INI TOTAL SALAH! pernyataan ngawur!
siapa bilang blogger mesti punya kode etik dulu baru MEMPUNYAI HAK MENGISI BLOG? di mana aturan begini pernah dicantumkan? jangankan blogger, anak “kemarin sore” pun bisa jadi wartawan dan menulis di koran tanpa harus punya kode etik — tanpa harus lebih dulu menjadi anggota pwi, aji, dll yang mensyaratkan kode etik.
yang lebih ngawur lagi adalah pernyataan kedua bang cahyana: “…dengan demikian tidak bisa dijerat dengan uu no 11/2008….”
bah! jadi mentang-mentang aku mengaku blogger yang sudah punya kode etik lantas aku tidak bisa dijerat hukum? enak kalilah aku. kutulislah besok artikel yang menghujat agama atau menjelek-jelekkan temanku, lalu di akhir artikel kubikin banner, “BLOG BERITA PUNYA KODE ETIK LHO…, JADI KAGAK BOLEH DIGUGAT DENGAN UU NO 11.”
kompas koran besar dan berpengaruh. kusarankan kompas segera membuat artikel susulan untuk “membenarkan” seperti seharusnya — kubuat dalam tanda kutip karena bagiku kebenaran itu relatif, tergantung dari sisi mana kita melihat, dan aku tidak mau mengklaim kebenaranku sebagai kebenaran mutlak.
jangan sampai tulisan di kompas tersebut dibaca oleh teman-teman blogger maupun calon blogger, lantas mereka menulis hal-hal yang bisa membawa mereka ke bui hanya karena merasa sudah aman dengan bertamengkan kode etik.
KITA HARUS SADARI…
bahwa menyampaikan pendapat, mengelola informasi/berita, mengkritik, dll adalah HAK ASASI MANUSIA yang dijamin negara — dan itu juga hak SETIAP WARGA NEGARA, bukan cuma wartawan atau blogger. jadi siapapun bebas menulis atau mengkritik tanpa harus jadi “anggota pasukan kode etik bertele-tele”.
yang jadi persoalan, mengapa aku sarankan perlunya blogger bikin kode etik, adalah untuk mengurangi konten-konten jahat seperti pornografi, menghujat agama, fitnah terhadap orang lain, dsb. bukan berarti tanpa kode etik, blogger tidak berhak menulis.
untuk bang anggara,
setuju aku, kode etik tidak sama dengan sanksi hukum. bagaimana kalau abang usulkan ke teman-teman di jakarta — karena aku terlalu jauh di danau toba ini — supaya segera dibentuk organisasi/asosiasi blogger indonesia, dan lembaga inilah yang membuat kode etik secara “keroyokan” dengan menampung pendapat berbagai pihak. nah, siapa blogger yang mau bergabung ke lembaga itu, silakan menjadi anggota, sekaligus mematuhi aturan ad/art dan kode etik tadi. kalau si blogger ketahuan melanggar kode etik, dia dikenai sanksi. blogger yang tidak mau bergabung, tentunya tidak dipaksa untuk mematuhi kode etik itu.

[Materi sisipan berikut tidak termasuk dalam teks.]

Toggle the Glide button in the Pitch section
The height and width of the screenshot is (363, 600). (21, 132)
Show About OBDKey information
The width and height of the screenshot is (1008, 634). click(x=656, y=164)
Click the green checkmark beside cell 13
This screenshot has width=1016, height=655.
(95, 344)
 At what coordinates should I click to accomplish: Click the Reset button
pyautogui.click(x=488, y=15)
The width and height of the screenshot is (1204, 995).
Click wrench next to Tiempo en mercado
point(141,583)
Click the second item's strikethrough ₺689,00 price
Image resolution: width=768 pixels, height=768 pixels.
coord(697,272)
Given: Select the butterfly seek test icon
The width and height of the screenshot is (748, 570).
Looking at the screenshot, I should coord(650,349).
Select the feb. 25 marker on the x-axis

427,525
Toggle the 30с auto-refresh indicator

tapi kurasa blogger indonesia akan merasakan banyak manfaat dengan bergabung di sana, apalagi ada blogger yang paham hukum kayak kau, juga ada bang tyo, rusdi, wicak, iman, enda, andreas, budi putra, dll. cepatlah bang, mumpung belum banyak “korban”, biar “ngeblog yang sehat” itu bukan cuma di atas kertas dan di layar komputer.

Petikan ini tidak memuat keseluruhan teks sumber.